Yesterday’s rant brought to mind the subject of wealth, luxury and the riches that some 

people amass.So what better way than to feature this fabulous book!


It’s one of my favourite books and it’s The Great Gatsby by F. Scott Fitzgerald. What a glamorous and glitzy novel! Not only does it highlight The American Dream and cover so many themes, including human aspiration, it also oozes the best language devices in such a ‘delicious’ way...so much so that I use various extracts with my students. I have a favourite part that I read again and again, just to savour the flavour! It’s mouth watering, to say the least.I thank F. Scott Fitzgerald every time I bring this out to read! Superb! 


Here it is: 


‘There was music from my neighbour’s house through the summer nights. In his blue 

gardens men and girls came and went like moths among the whispering and the champagne and the stars. At high tide in the afternoon, I watched his guests diving from the tower of his raft, or taking the sun on the hot sand of his beach while his two motor boats slit the waters of the Sound, drawing aqua planes over the cataracts of foam.On week-ends his Rolls-Royce became an omnibus, bearing parties to and from the city between nine in the morning and long past midnight, while his station wagon scampered like a brisk yellow bug to meet all trains. And on Mondays eight servants, including an extra gardener, toiled all day with mops and scrubbing-brushes and hammers and garden-shears, repairing the ravages of the night before.

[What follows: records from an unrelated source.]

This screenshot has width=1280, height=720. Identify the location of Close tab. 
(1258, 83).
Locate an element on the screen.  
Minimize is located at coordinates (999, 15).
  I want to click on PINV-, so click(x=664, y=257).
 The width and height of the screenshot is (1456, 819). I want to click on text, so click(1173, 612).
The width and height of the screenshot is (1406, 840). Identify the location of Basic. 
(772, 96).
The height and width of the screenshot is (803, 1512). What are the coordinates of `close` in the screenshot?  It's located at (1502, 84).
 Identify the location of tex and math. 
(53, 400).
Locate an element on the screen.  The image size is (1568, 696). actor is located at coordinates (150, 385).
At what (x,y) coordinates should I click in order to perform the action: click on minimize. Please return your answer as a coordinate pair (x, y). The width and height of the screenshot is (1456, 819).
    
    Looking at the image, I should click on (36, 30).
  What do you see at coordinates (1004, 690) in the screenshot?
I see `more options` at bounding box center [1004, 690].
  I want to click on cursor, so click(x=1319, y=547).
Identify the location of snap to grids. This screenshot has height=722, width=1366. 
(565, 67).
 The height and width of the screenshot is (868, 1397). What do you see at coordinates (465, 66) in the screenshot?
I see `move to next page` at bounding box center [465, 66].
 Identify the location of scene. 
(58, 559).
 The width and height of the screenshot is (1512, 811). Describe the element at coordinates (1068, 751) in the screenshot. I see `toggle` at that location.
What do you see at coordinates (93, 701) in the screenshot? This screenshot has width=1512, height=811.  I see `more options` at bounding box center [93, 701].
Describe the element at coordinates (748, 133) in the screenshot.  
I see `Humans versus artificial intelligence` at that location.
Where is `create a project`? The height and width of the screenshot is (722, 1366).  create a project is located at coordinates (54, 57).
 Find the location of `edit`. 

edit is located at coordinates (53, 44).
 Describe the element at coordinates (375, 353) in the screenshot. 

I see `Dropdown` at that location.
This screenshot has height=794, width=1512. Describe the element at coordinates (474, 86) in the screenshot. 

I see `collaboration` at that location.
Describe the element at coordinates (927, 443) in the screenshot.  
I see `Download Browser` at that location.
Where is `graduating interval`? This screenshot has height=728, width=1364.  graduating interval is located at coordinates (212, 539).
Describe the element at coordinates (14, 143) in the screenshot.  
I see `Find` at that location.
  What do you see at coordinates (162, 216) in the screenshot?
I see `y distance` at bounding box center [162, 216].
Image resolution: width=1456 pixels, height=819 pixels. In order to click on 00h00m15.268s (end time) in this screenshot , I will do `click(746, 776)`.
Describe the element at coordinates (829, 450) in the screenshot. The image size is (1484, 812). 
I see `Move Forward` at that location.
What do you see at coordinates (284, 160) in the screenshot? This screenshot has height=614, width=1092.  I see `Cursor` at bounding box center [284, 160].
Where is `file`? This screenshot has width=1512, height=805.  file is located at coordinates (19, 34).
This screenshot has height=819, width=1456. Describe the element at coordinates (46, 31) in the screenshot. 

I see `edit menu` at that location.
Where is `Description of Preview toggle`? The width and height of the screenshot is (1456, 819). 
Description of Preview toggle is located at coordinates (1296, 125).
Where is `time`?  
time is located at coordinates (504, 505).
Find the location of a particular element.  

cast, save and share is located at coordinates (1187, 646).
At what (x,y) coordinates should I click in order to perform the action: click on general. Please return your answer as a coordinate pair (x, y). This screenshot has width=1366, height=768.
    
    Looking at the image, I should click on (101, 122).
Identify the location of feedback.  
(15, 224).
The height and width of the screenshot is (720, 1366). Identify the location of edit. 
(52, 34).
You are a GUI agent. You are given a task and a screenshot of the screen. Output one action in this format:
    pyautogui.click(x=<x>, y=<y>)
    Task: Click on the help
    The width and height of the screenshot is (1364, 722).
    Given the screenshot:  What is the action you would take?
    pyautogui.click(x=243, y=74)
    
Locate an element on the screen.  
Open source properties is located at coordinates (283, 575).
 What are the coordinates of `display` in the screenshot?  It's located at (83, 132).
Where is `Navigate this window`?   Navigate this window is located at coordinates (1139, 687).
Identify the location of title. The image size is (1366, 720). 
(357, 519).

Every Friday five crates of oranges and lemons arrived from a fruiterer in New York-every Monday these same oranges and lemons left his back door in a pyramid of pulpless halves. There was a machine in the kitchen which could extract the juice of two hundred oranges in half an hour if a little button was pressed two hundred times by a butler's thumb.

At least once a fortnight, a corps of caterers came down with several hundred feet of canvas and enough colored lights to make a Christmas tree of Gatsby's enormous garden. On buffet tables, garnished with glistening hors-d'oeuvres, spiced baked hams crowded against salads of harlequin designs and pastry pigs and turkeys bewitched to a dark gold. In the main hall a bar with a real brass rail was set up, and stocked with gins and liquors and with cordials so long forgotten that most of his female guests were too young to know one from another.’


Great writing...a fantastic book which, yes, transports the reader to the jazz age but also promotes so much more than that! A must read and I think it’s a book that needs reading again and again in order to really ‘get’ what F. Scott Fitzgerald was really trying to say.